One particularly problematic complication is that diabetes can cause wounds to heal very slowly.
Any benign cut, scrape, or blister can turn into a highly damaging ulcer that can require medical attention, surgery, or even amputation.
While this can occur anywhere on the body, the feet are particularly problematic because they are typically covered with shoes and socks, so a wound can occur without notice and turn into a dangerous ulcer before it is detected.
How to stay safe
The best way to avoid any serious complications arising from wounds is to catch them early. Once a wound develops into an ulcer it can require serious medical treatment, so early detection is essential.
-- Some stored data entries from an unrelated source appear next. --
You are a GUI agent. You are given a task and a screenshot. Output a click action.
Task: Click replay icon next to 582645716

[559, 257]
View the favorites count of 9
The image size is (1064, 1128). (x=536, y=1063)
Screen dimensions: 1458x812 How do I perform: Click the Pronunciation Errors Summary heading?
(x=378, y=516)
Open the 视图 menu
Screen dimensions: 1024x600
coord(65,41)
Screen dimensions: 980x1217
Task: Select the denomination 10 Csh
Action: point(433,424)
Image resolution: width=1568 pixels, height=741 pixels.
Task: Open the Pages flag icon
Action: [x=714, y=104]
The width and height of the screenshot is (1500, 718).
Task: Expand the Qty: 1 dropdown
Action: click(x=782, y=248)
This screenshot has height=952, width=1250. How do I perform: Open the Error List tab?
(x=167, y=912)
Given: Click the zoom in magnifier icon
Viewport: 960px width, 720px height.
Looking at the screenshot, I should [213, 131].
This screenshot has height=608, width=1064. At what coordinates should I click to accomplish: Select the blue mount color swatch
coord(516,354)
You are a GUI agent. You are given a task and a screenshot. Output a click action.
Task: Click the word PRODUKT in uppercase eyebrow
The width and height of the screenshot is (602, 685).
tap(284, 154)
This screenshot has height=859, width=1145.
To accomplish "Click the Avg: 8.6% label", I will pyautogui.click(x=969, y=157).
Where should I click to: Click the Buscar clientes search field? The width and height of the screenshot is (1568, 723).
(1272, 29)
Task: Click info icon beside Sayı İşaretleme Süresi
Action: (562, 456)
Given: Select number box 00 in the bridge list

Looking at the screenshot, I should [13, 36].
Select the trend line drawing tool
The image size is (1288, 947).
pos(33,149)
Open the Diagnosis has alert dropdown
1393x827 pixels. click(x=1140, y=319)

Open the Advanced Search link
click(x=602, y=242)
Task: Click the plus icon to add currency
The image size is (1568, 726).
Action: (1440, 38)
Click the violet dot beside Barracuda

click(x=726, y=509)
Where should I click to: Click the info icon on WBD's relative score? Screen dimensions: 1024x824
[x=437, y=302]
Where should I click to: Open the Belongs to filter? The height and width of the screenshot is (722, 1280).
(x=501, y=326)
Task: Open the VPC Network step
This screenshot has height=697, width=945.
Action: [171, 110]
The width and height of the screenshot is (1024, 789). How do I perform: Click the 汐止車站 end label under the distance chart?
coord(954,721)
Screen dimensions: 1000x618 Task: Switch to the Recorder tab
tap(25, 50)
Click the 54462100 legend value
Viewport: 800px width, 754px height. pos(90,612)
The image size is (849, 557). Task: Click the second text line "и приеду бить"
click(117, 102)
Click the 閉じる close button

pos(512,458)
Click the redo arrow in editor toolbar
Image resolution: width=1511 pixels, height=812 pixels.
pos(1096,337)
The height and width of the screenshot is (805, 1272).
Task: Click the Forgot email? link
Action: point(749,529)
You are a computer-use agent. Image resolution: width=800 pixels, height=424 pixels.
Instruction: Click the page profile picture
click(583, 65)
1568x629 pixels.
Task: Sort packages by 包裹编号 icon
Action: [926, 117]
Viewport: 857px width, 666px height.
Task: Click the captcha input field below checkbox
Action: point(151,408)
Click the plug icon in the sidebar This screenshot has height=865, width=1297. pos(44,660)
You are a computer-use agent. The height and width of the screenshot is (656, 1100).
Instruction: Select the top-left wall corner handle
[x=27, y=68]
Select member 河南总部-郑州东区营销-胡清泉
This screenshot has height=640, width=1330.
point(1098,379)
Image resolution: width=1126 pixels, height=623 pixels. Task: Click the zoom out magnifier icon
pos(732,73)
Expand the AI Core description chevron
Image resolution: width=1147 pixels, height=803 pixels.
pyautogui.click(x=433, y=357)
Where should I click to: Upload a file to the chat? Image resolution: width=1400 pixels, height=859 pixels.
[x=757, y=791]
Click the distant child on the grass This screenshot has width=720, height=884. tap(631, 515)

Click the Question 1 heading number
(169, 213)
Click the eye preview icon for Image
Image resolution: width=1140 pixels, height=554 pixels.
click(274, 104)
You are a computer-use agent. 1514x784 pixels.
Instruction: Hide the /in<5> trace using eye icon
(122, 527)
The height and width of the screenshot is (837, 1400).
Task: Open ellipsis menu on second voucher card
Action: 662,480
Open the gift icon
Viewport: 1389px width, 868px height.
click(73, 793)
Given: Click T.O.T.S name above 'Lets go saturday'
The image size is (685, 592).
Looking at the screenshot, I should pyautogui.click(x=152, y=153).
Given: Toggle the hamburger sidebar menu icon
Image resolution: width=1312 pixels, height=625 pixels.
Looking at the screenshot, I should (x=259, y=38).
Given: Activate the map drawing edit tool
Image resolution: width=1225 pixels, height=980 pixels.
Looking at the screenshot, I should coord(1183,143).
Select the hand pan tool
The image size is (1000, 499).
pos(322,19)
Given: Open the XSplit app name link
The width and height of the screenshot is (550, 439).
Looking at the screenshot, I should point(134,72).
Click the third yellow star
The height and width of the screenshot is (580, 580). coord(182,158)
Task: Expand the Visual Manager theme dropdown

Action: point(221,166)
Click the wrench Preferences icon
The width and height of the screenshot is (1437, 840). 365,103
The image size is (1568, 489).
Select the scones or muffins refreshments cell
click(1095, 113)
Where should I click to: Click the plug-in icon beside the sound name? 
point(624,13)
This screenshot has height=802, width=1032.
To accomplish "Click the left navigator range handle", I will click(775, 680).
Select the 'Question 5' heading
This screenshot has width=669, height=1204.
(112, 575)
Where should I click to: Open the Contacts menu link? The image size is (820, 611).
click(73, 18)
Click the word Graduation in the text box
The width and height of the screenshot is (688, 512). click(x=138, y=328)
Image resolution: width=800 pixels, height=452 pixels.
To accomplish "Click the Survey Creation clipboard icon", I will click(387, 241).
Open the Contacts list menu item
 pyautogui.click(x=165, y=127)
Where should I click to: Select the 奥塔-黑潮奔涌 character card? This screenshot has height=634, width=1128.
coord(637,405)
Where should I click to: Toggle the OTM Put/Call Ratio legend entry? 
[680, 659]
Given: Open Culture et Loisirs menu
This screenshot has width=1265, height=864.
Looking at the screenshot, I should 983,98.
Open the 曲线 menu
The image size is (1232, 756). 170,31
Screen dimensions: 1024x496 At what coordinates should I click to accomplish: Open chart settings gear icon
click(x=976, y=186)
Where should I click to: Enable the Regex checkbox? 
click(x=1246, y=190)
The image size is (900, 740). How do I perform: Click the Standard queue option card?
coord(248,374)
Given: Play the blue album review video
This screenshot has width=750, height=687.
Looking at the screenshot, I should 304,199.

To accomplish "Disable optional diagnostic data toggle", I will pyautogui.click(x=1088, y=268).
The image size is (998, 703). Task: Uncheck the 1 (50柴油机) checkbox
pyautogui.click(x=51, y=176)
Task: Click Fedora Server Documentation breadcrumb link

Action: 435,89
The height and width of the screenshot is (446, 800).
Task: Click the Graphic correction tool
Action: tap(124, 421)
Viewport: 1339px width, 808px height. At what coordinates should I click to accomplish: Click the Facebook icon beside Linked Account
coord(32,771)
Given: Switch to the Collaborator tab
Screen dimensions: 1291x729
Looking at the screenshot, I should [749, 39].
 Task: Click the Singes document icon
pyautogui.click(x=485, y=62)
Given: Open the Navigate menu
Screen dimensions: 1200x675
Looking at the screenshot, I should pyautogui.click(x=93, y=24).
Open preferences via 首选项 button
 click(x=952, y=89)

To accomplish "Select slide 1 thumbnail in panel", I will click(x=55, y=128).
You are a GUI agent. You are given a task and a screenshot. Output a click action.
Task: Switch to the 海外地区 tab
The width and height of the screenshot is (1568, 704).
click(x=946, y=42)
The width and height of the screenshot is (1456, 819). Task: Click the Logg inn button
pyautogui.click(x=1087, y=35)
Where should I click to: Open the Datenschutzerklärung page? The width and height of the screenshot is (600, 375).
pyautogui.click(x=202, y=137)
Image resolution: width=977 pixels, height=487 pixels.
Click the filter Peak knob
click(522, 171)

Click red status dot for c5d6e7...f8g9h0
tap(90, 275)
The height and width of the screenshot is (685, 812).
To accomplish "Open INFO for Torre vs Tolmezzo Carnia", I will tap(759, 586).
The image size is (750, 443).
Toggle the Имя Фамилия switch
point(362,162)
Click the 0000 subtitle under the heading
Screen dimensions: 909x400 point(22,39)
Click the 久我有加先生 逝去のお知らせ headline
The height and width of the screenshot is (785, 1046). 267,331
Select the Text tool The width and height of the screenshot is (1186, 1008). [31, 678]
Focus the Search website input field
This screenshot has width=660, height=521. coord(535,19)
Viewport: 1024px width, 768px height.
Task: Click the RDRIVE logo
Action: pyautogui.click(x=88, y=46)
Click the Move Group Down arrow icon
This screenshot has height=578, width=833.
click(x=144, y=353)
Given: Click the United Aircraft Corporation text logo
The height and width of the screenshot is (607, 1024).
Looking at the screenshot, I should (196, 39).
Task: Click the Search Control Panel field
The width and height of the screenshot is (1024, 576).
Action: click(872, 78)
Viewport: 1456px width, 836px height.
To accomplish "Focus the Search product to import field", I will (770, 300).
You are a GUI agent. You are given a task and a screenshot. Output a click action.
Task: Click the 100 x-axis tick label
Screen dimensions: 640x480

The easiest way to do this is to check yourself for any cuts or scrapes before or after you shower.
Make sure to look at your feet - especially the bottom of your feet, and also between your toes!
Fungal infections like athletes foot can make you more prone to developing a wound between your toes, which can develop into an ulcer if left untreated.
What to do if you find a cut
If you do find a cut or scrape be sure to give it the proper medical attention. Antiseptic ointments and dressings such as wraps or bandages can prevent the wound from becoming infected and can help with the healing process.
Be sure to change bandages and dressings frequently to avoid buildup of bacteria.
If the wound isn't getting better on its own you should go to your doctor and have them take a look at it.
It is very important that poorly healing wounds don't go untreated, as they can result in devastating consequences such as amputation.
The bigger picture
Diabetes is a disease with a litany of complications. It affects nearly every organ in the body, including the eyes, kidneys, skin, liver, and pancreas.
Fortunately breakthroughs in medical science have shown that it is curable with the right lifestyle changes.
A low carb diet has proven effective in mitigating the progression of type 2 diabetes.
Whether you are recently diagnosed, have had diabetes for decades, or are pre-diabetic and looking to avoid it altogether, we suggest talking with your doctor about trying a low carb as a way to help contain the disease.